1. Golden Rules for Compliance Application

 

  • Declare the value truthfully (Error <5%).

  • Live products must provide UL certification and MSDS reports; textiles must be accompanied by ingredient labels.

 

2. Use HTS encoding correctly

 

  • Check the commodity tax rate through the CBP official website or professional tools (for example: 6505.00.30 stands for "Knitted Wool Hat").

  • Fuzzy classification can easily trigger manual review.

 

3. Pre-declaration of sensitive categories

 

  • If the same container contains high-inspection goods such as liquids, powders, anti-dumping goods, contraband or toys, it is prone to be inspected by the customs due to sensitive attributes.

  • FDA products need to be submitted in advance PNI (Prior Notice Import), and CPSC products need to be accompanied by a test report.
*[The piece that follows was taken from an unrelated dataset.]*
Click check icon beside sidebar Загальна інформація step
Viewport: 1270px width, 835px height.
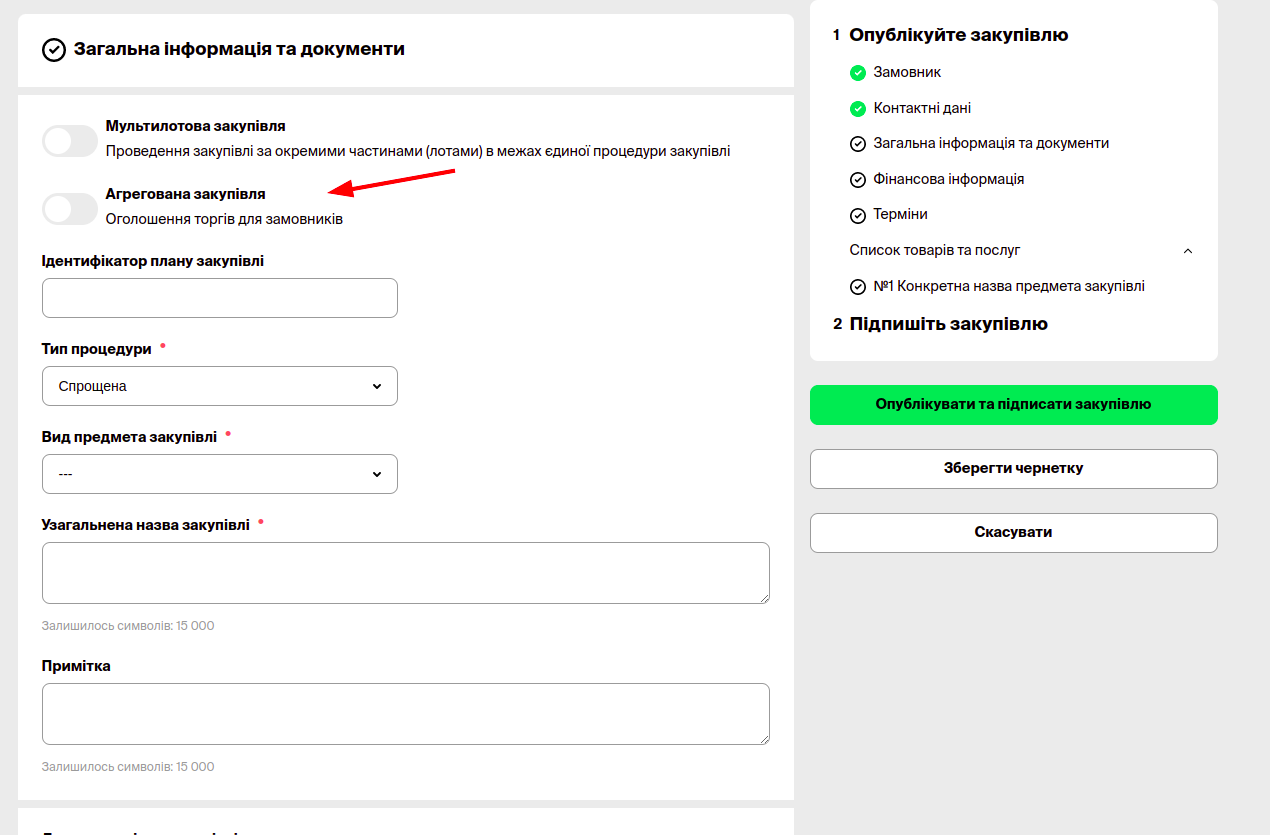click(857, 144)
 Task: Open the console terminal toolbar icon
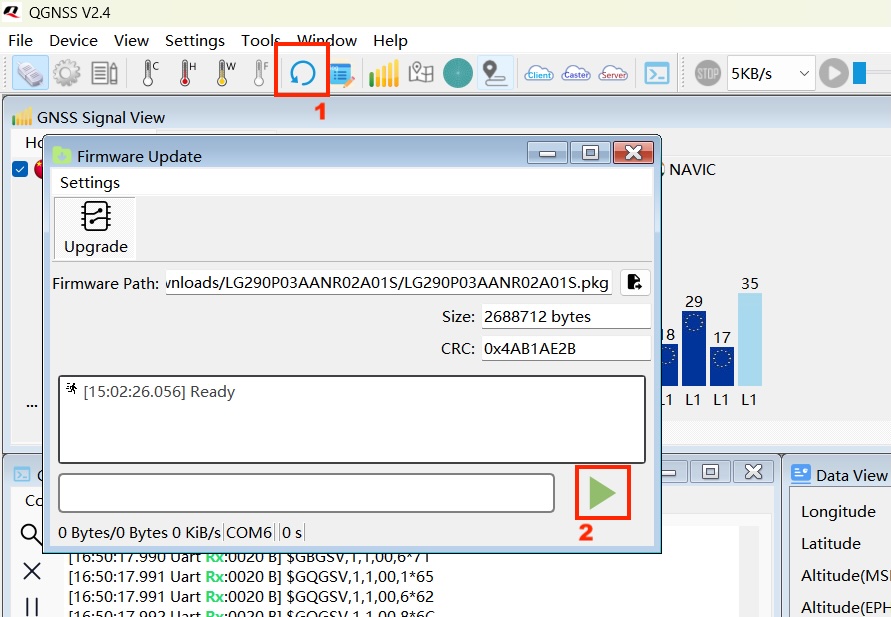[x=656, y=73]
  • Individual packaging is recommended with clear ingredient instructions (such as “100% Cotton”).

 

4. Avoid "high-risk actions"

 

  • Avoid using the same consignee address for consecutive multiple tickets.

  • First-time import companies recommend adopting DDP terms and the logistics provider pays tariffs on their behalf.

 

5. Choose a high-quality logistics service provider

 

  • Normally, if a logistics provider is inspected recently, the customs will strengthen the inspection chance of its goods.

  • On the contrary, if a logistics provider continues to increase in goods and records are good, the risk of its goods being inspected is relatively low.

 

Whether it is domestic customs or customs from other overseas countries, in fact, in recent years, the crackdown on imitation goods has become increasingly fierce.

 

However, despite the severe crackdown on customs in various countries, the imitation brand business is still repeatedly banned. The root cause lies in the black interest chain of "low cost and high return". Industry warning:


"Imitation of brands is not a 'shortcut for huge profits, but a 'time bomb! Once investigated, not only will the goods be lost, but they may also face chain risks such as brand claims and criminal penalties."